Start

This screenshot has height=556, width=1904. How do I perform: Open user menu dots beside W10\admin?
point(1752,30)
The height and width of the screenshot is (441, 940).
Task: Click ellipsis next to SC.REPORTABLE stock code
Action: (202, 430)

End

§ What this task involves: Copy all of the records above line for line, leaving every character unchanged.

§ Answer to this task:
This screenshot has height=556, width=1904. How do I perform: Open user menu dots beside W10\admin?
point(1752,30)
The height and width of the screenshot is (441, 940).
Task: Click ellipsis next to SC.REPORTABLE stock code
Action: (202, 430)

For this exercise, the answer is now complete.